WHAT IS BEING ASKED>
Pick out each line with the word "agent" from the material that follows.

DATA SUPPLIED>

____

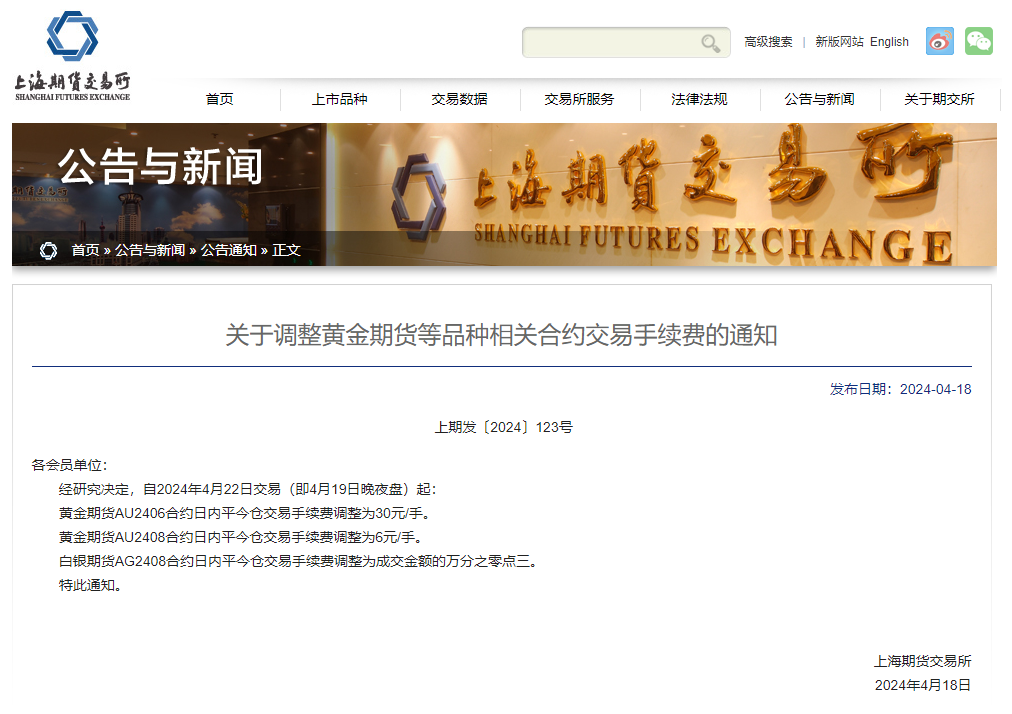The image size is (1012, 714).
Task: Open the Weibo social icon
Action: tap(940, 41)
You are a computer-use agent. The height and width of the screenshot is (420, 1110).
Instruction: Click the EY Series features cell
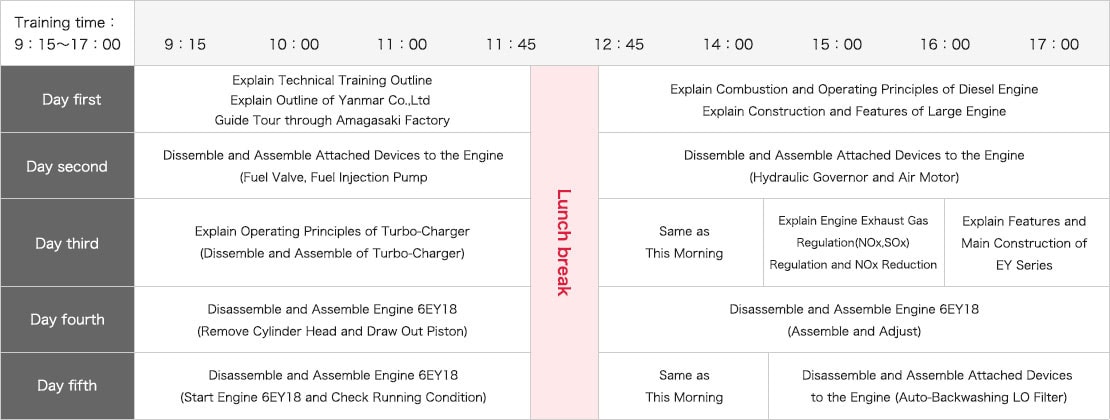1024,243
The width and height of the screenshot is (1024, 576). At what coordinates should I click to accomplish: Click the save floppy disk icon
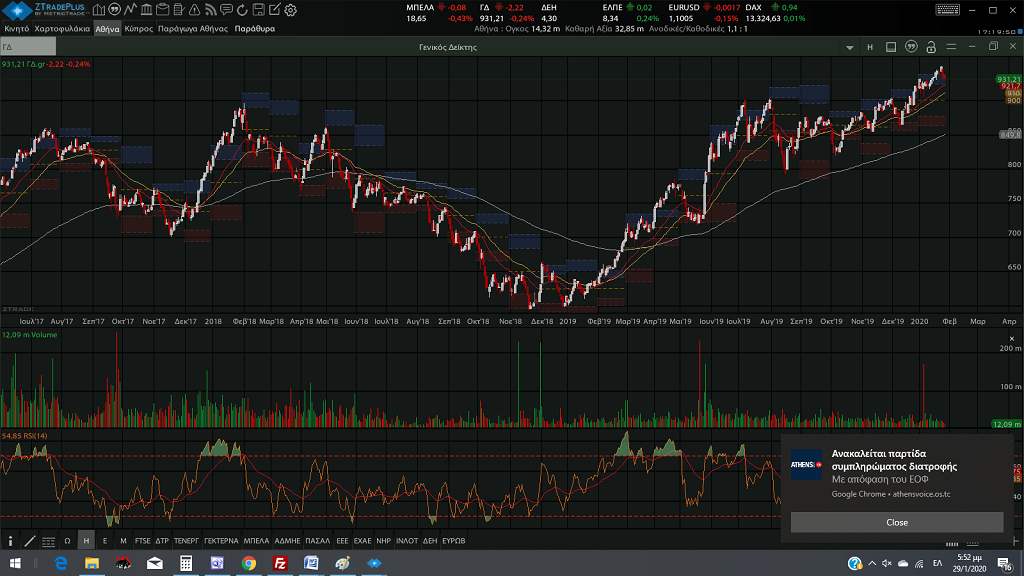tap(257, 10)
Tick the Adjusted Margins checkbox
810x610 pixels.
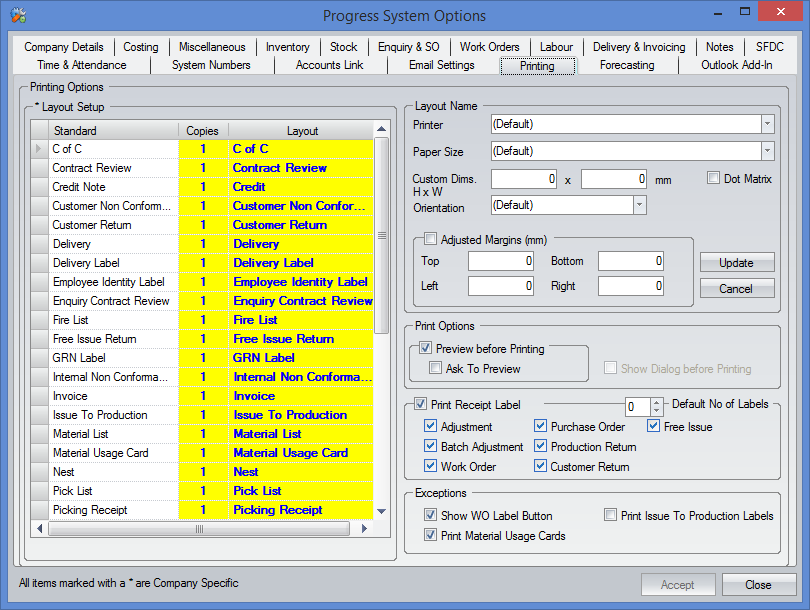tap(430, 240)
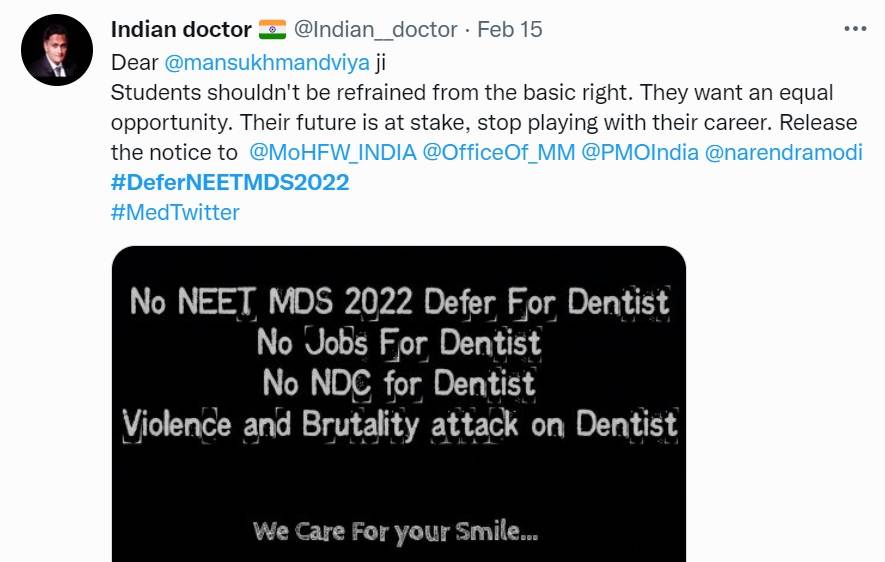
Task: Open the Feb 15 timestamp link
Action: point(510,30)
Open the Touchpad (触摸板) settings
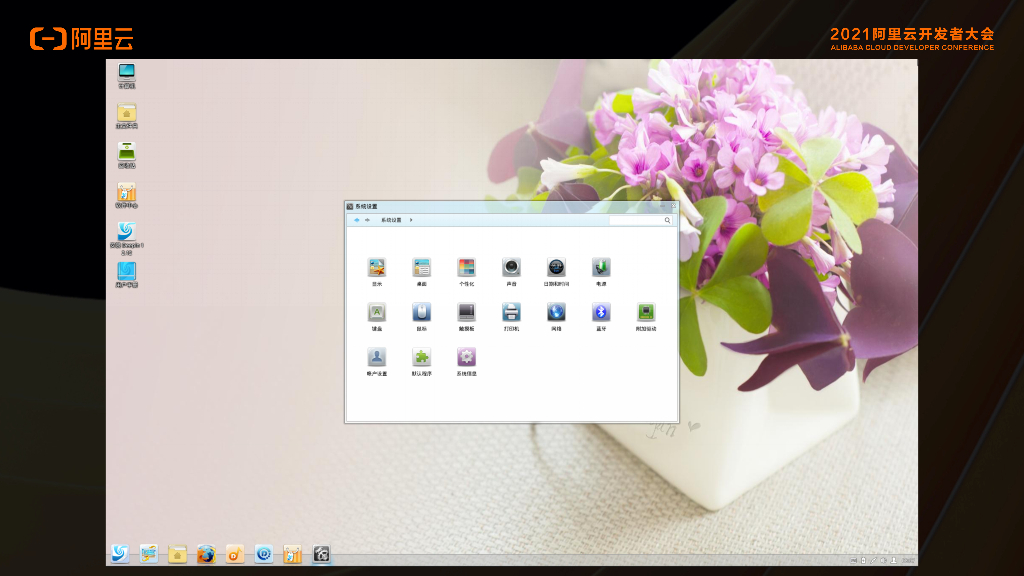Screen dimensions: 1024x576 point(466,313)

____

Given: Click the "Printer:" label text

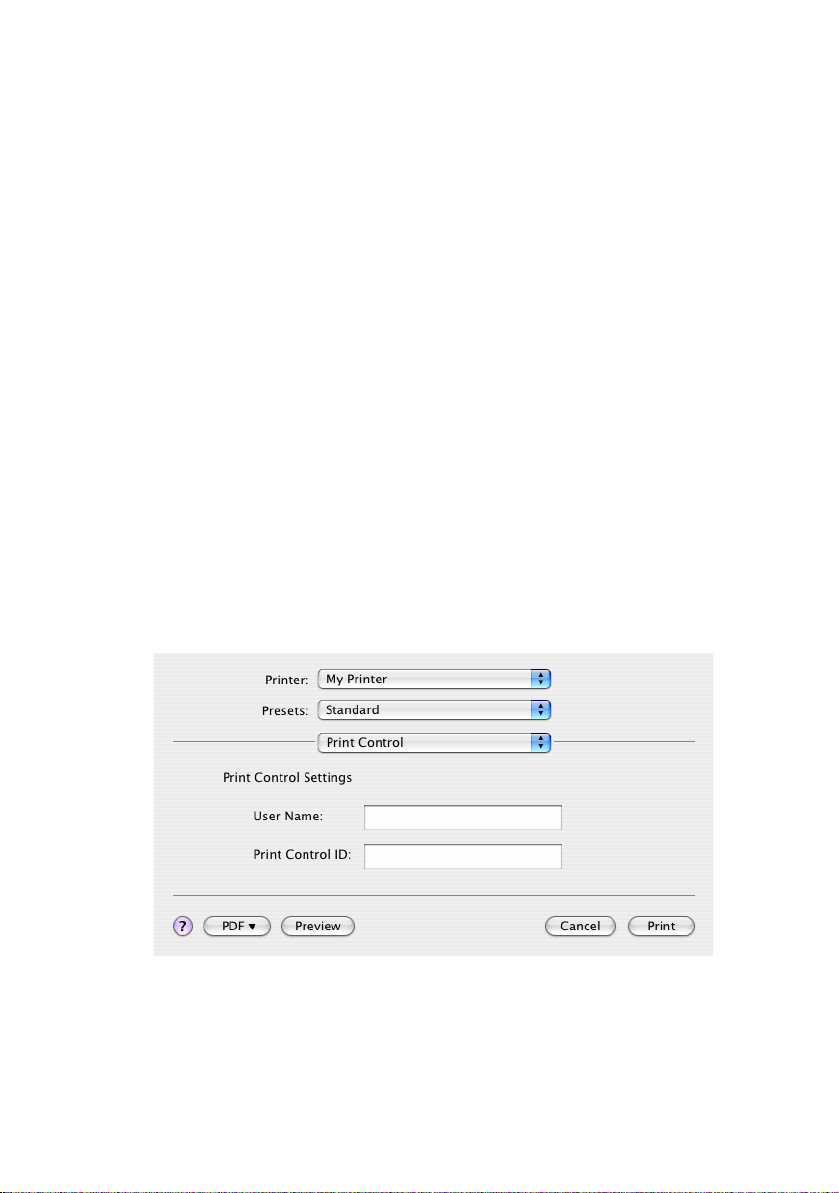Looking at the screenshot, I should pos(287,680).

____

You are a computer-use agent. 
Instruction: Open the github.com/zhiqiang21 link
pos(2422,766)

____

TASK RESULT>
You are a computer-use agent. The height and width of the screenshot is (420, 1110).
You are a computer-use agent. 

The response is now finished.